Q: How do you think the number of peaks relates to the fingerprint? (the ones with the most accentuated fingerprint are the ones showing larger amounts of peaks, however the difference is not such for some of the CnR samples. Why can that be?

This has actually been noted in the CnR paper. They say that too scarce background read coverage can throw off traditional peak callers, thus they develop their own peak caller for CnR data.

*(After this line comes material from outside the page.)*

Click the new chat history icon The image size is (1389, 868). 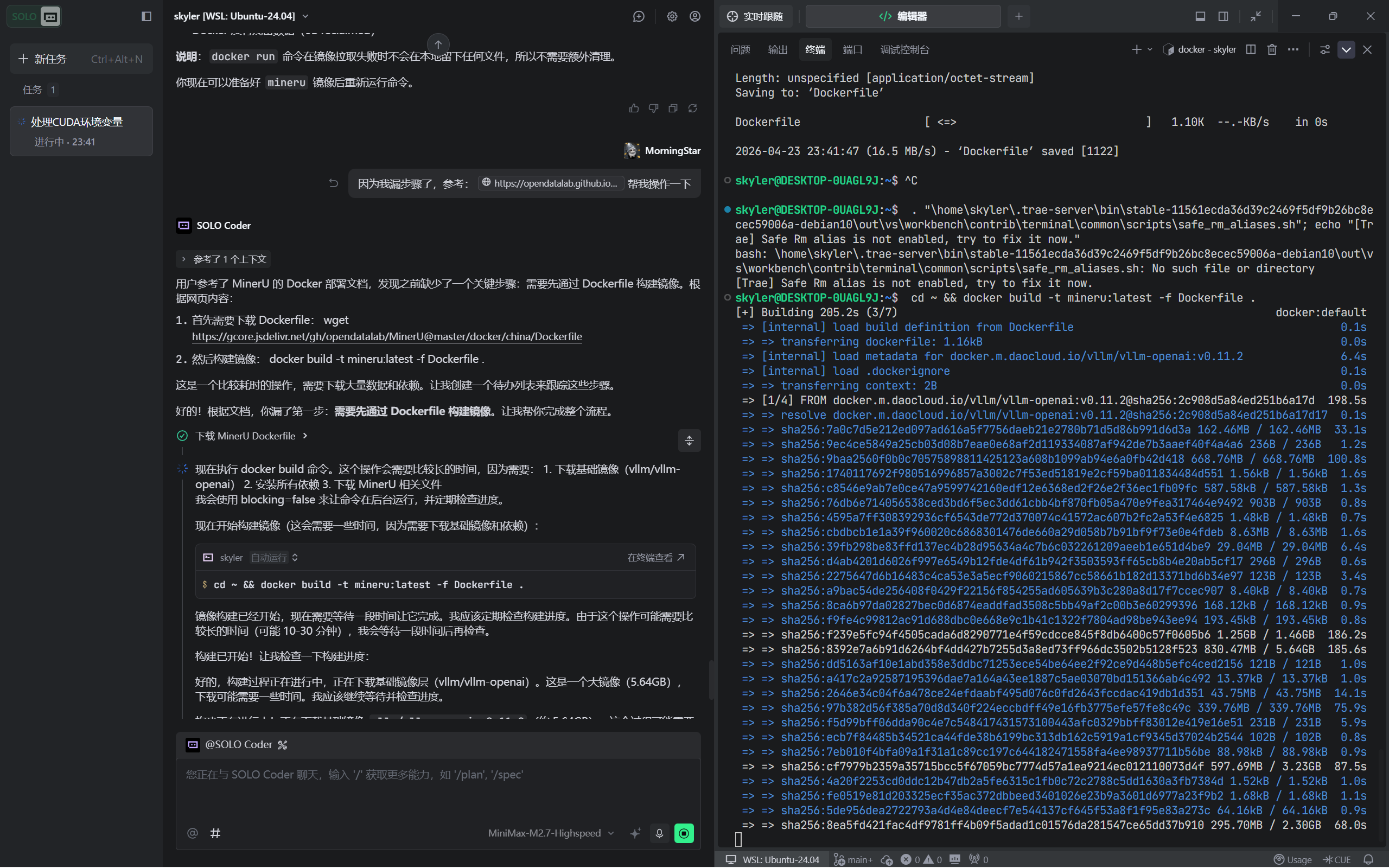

Q: Now that you have peaks, think about what you could do with the peak information. How to make sense of the peaks? Would you use the dataset with the most or the least peaks for downstream analysis?

Note

MACS doesn’t just give peaks, it also assigns a score. High/confident peaks have high score. Small peaks have low score. It is not apparent from the analysis above, but it is quite likely that if you would pick the top 5000 scored peaks from each dataset, the overlap would be better.

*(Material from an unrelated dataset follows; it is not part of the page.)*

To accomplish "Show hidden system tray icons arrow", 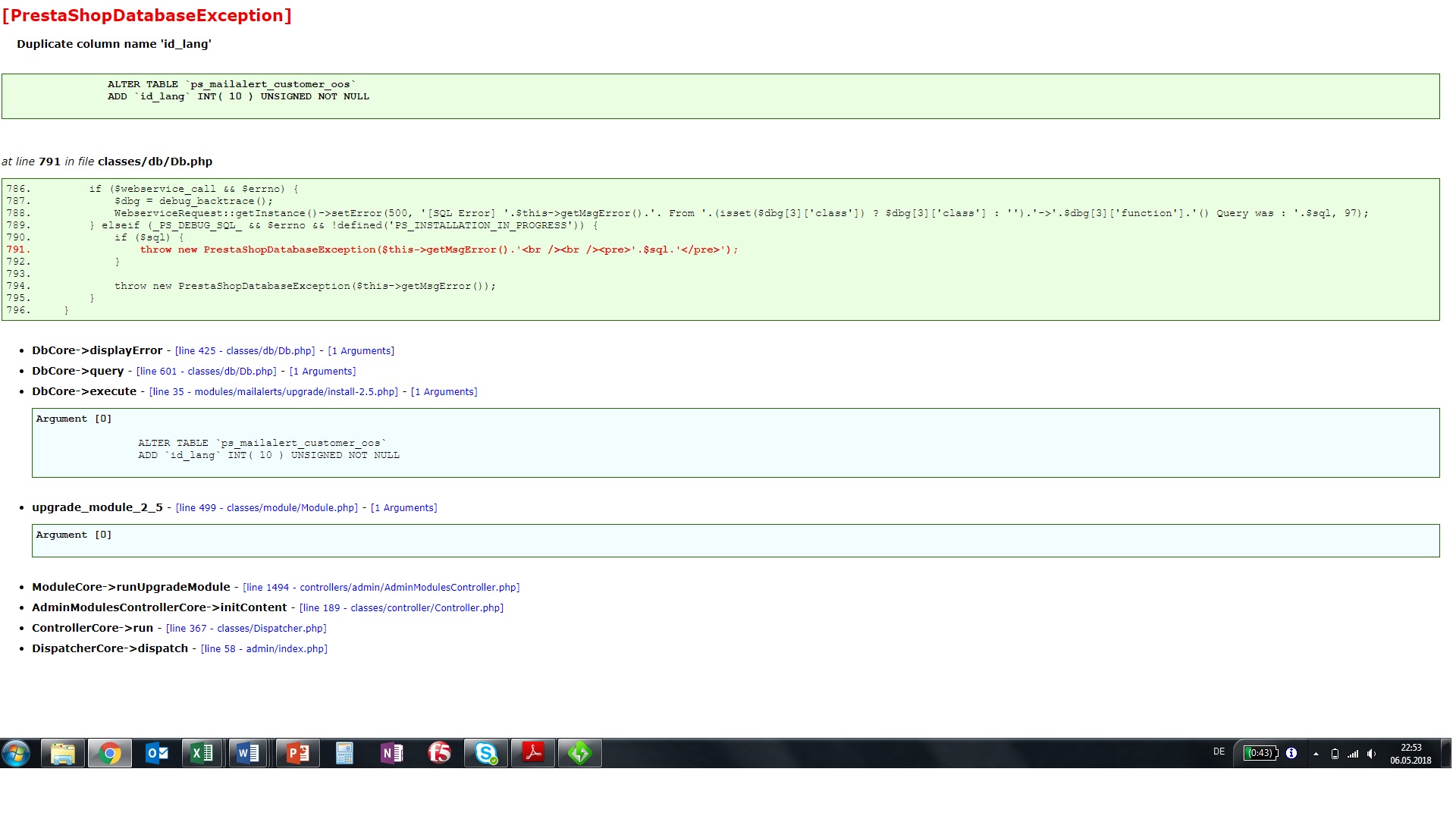I will click(1316, 754).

Comparison between methods 

As an example, we are going to look at one peak set representative for each method: CnR_45s, CTCF_ChIP_medMN from Skene 2017 and ChIP_MonoC from Pugacheva 2020.

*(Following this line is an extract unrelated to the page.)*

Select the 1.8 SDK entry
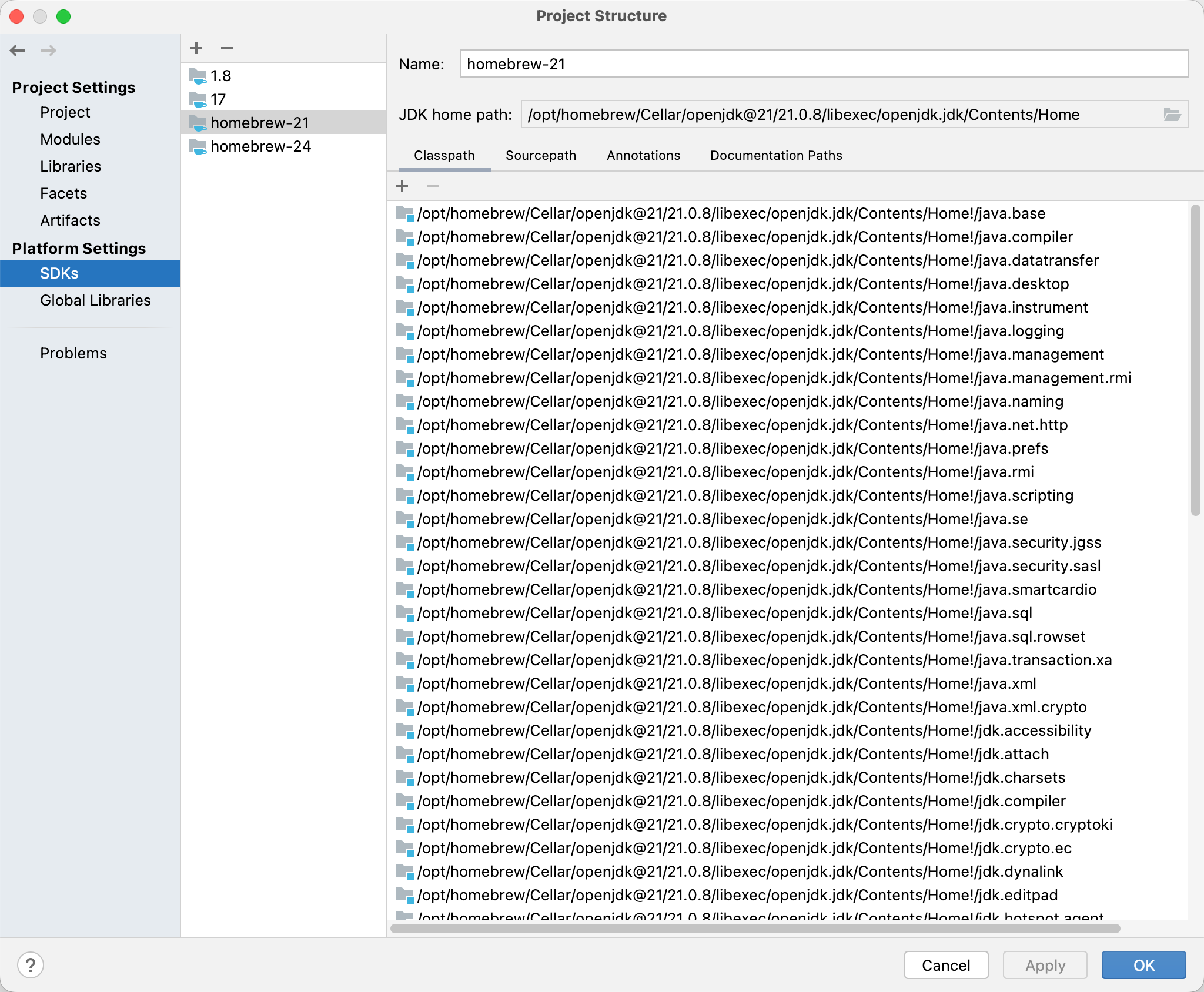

We can look at the overlap between them in a venn diagram:

There are quite some differences between approaches, and one of the peak sets is very small compared to the others.

Note

These venn diagrams are not size proportional. Automatically drawing size-proportional set intersections is a complex problem. eulerr is an R package that does a really nice job at approximating this. However it’s only for drawing, not for computing the actual intersections.

Heatmaps 

The fact that there are loci marked as peak in one dataset that do not appear in another does not mean that there is no signal there. It could be that a peak is not called due to lack of statistical power, the signal being weaker or a combination of other factors. Remember the example in the slides - some peaks don’t make the threshold, but still show enrichment:

So another way to look at this is to plot the signal of every dataset in a given peakset, for instance. This was run on a subset of 20000 peaks from Skane2017_CnR_45s.

Warning

These plots were generated in the past using seqplots. Unfortunately, this package is now deprecated. You can still use older versions of R and this package, or just generate plots like this using another tool, like deepTools. You can see more in their documentation. And there are also examples in other tutorials, such as the MINUTE-ChIP data tutorial in this section.

The subset file this was created on can be copied from the tmp folder:

scp <youruser>@rackham.uppmax.uu.se:/sw/courses/epigenomics/quantitative_chip_simon/K562_CTCF_CnR/tmp/Skene2017_CTCF_CnR_45s_small.bed .

Or from your Uppmax node:

cp /sw/courses/epigenomics/quantitative_chip_simon/K562_CTCF_CnR/tmp/Skene2017_CTCF_CnR_45s_small.bed .

Q: how does the data compare? Note the difference in scale amongst the samples. What other features are different? Which dataset would be better to identify the CTCF binding motif?

Note

In Skene and Henikoff paper, the authors make a biological interpretation regarding the difference in peaks seen in native ChIP and CUT&Run. They call the peaks uniquely present in CUT&Run “indirect binding sites” because they infer that those peaks are not directly bound by CTCF. The tagging of sites potentially in intact nuclei works through space, thus tagging not only the loci that are bound by CTCF, but also those regions that are nearby in space (Hi-C contacts). So it is important to note that CUT&Run may report ‘indirect’ or ‘shadow’ peaks that do not represent bona fide binding sites. For CTCF in principle the distinction should be easy since the ‘shadow’ peaks should not have CTCF binding motif.